Exactly the lines starting at the line containing "The width and height of the screenshot is (2180, 1248)." and ending at the line containing "Expand the Windows Media Player tree node" are to be written out from the listing below, both included.

### [DATA EXTRACT]
--- START ---
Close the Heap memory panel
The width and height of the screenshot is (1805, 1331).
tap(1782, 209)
--- END ---
--- START ---
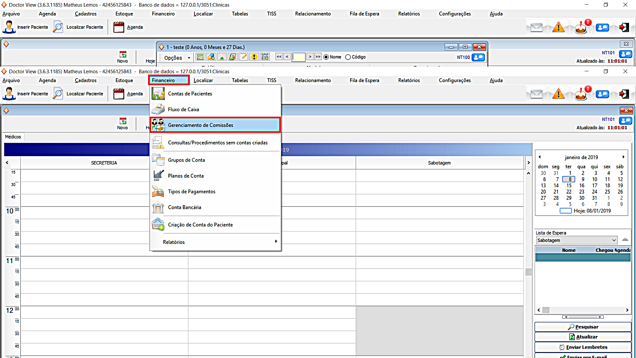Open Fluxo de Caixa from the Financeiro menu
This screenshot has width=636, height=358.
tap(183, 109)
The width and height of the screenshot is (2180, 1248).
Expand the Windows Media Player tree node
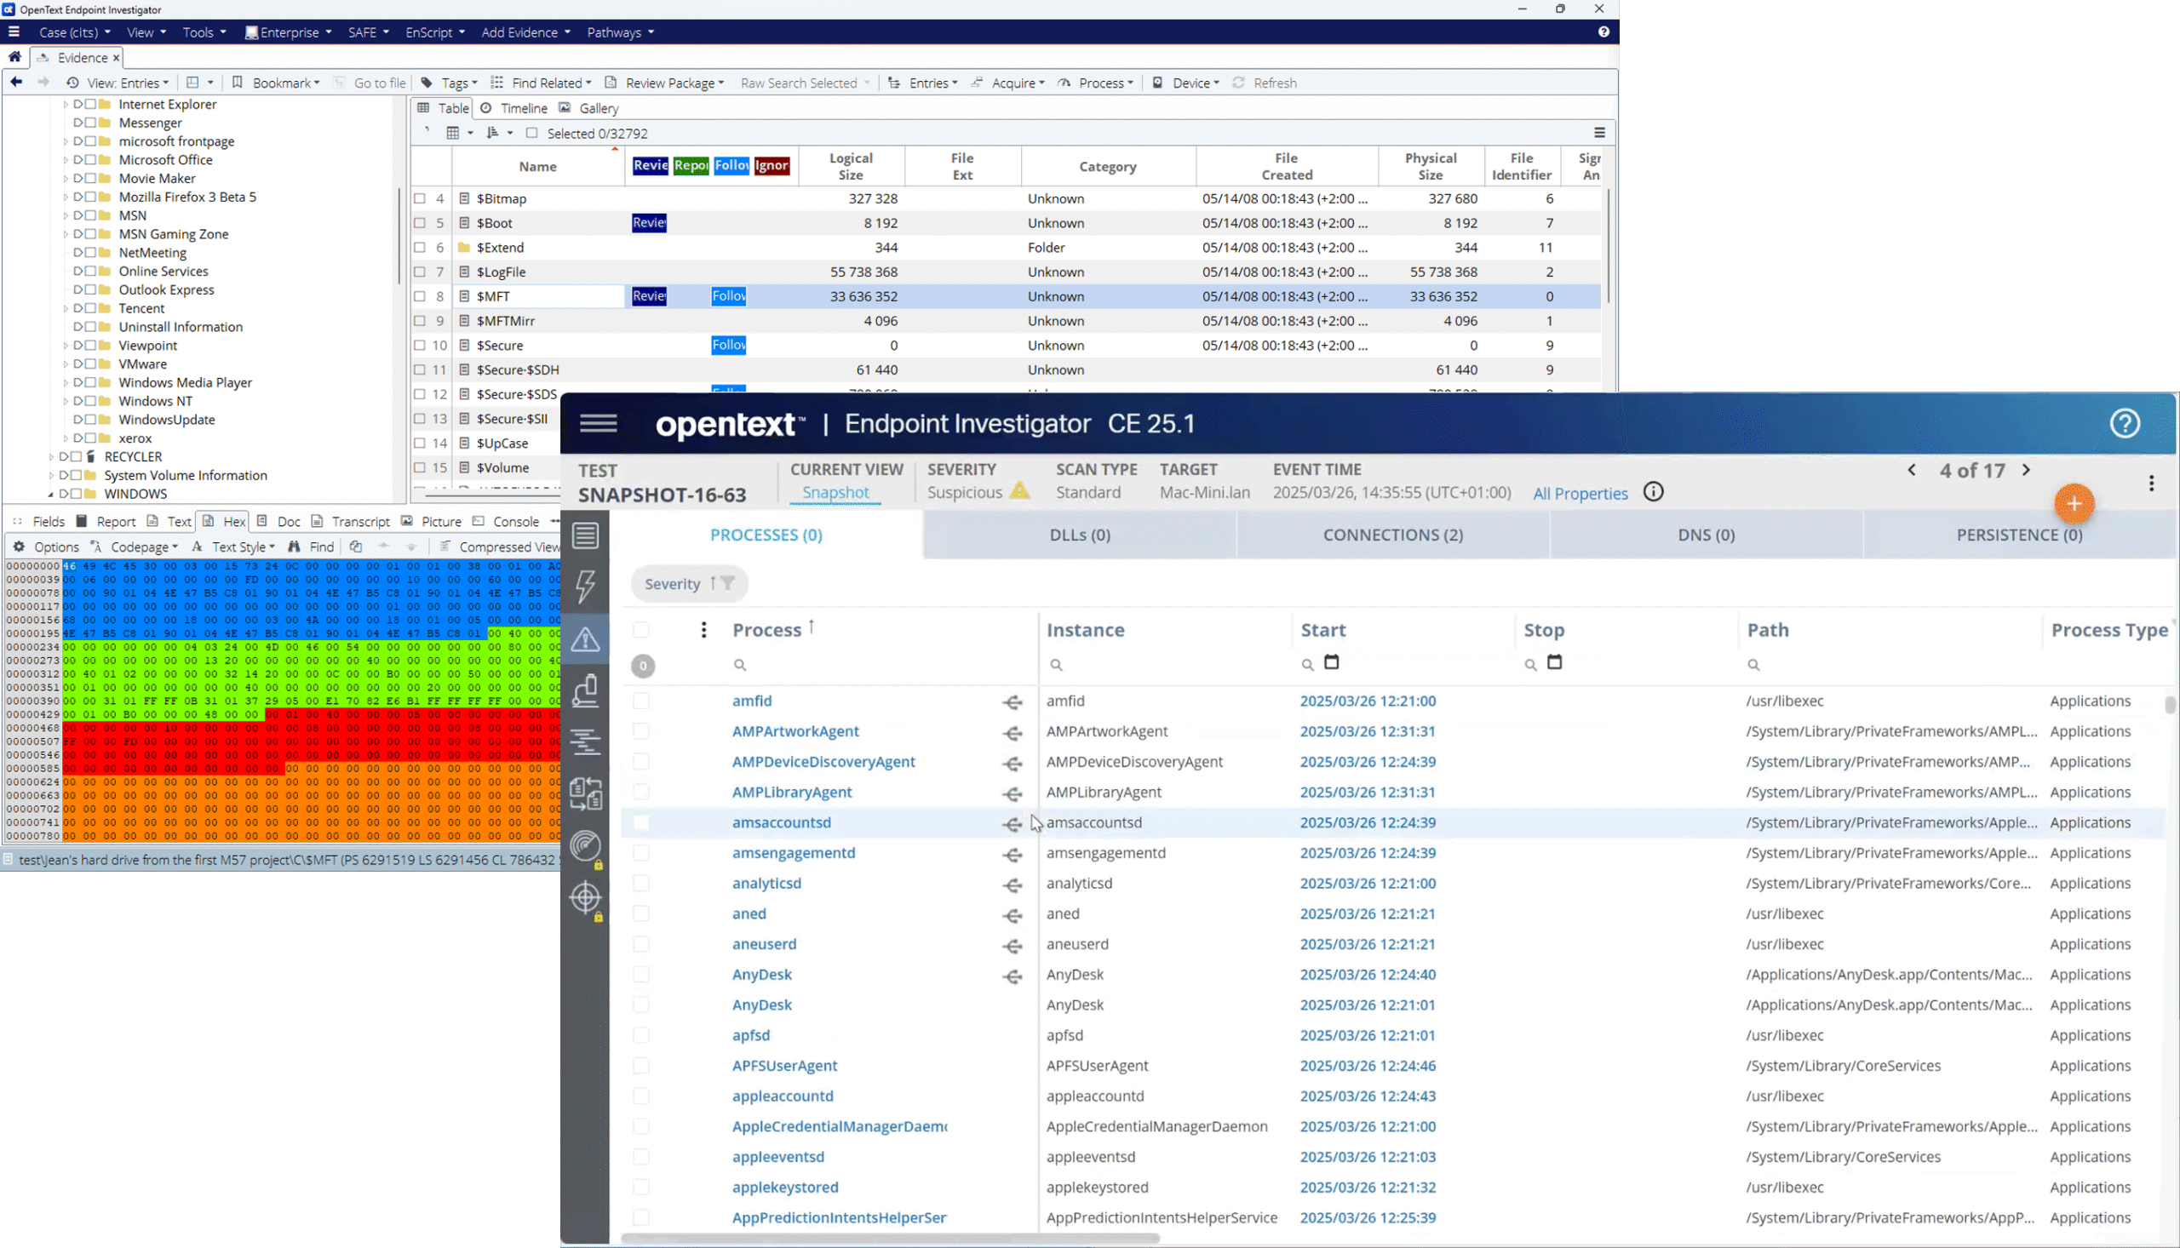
--- END ---
--- START ---
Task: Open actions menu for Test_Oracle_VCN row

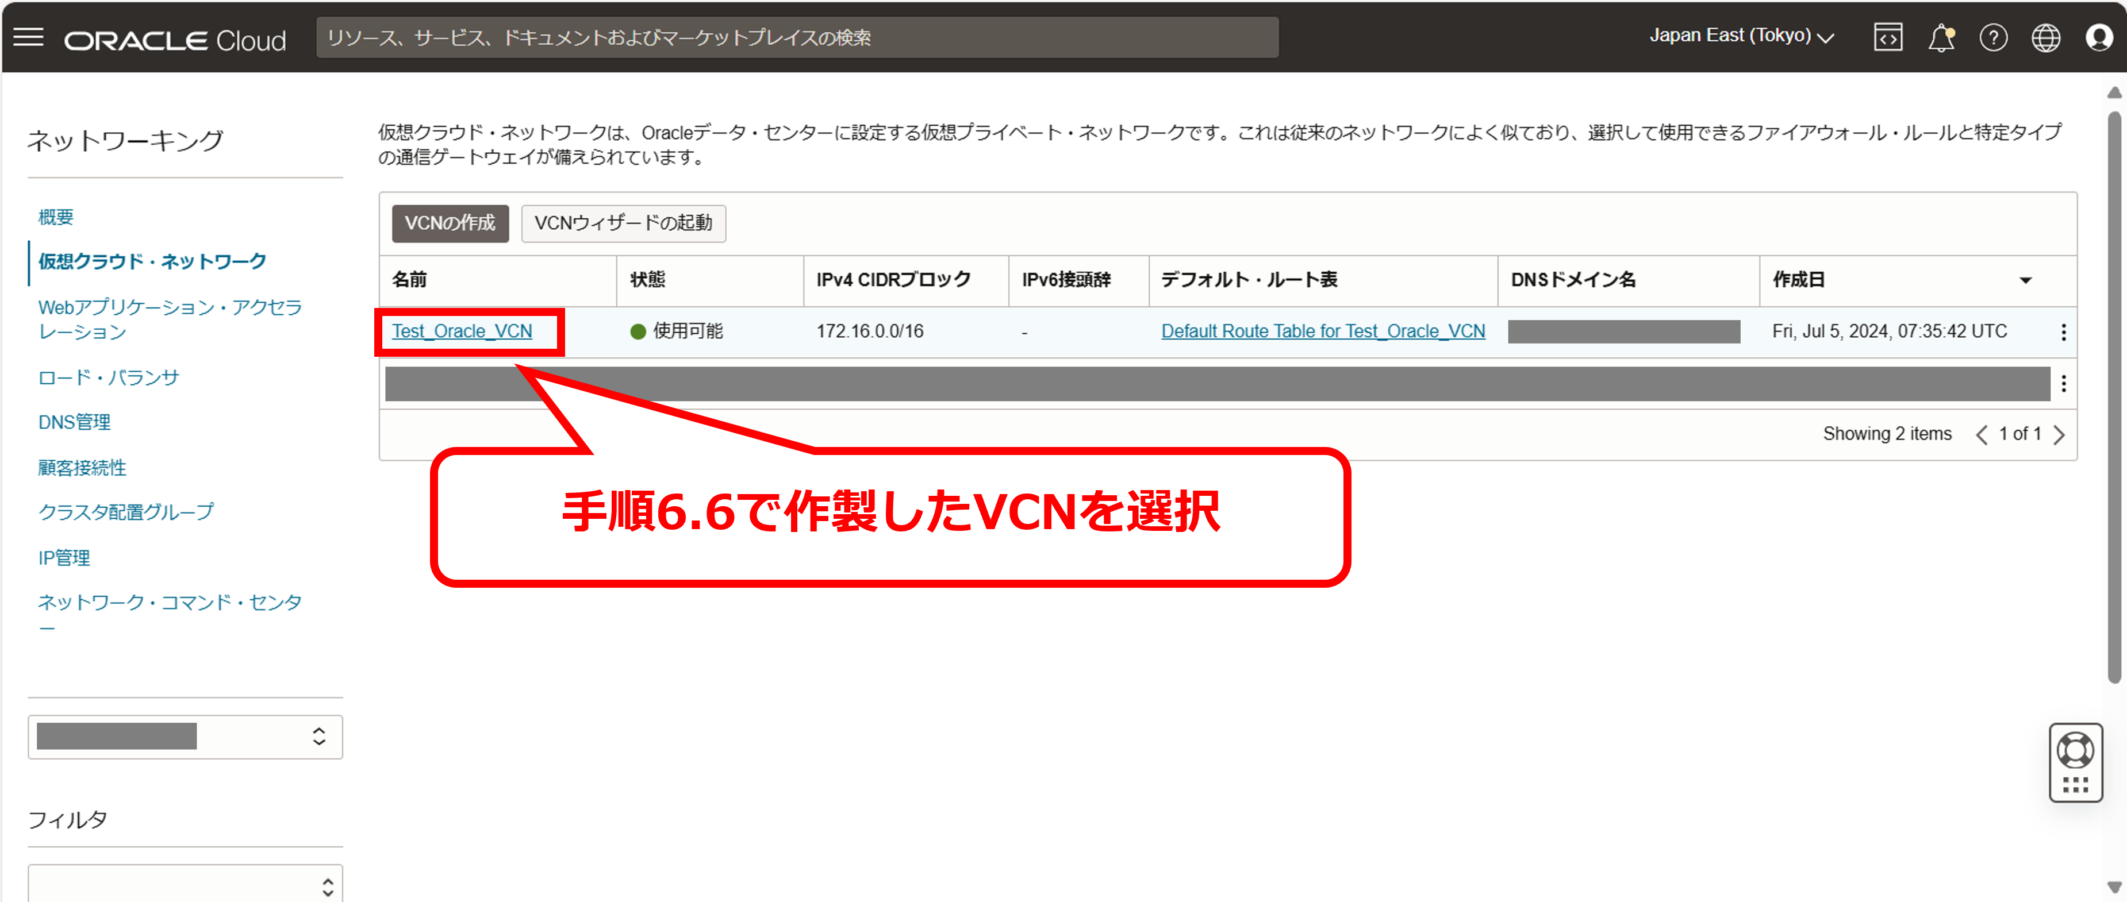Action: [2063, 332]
--- END ---
### [TASK SOLUTION]
The width and height of the screenshot is (2180, 1248).
Expand the Windows Media Player tree node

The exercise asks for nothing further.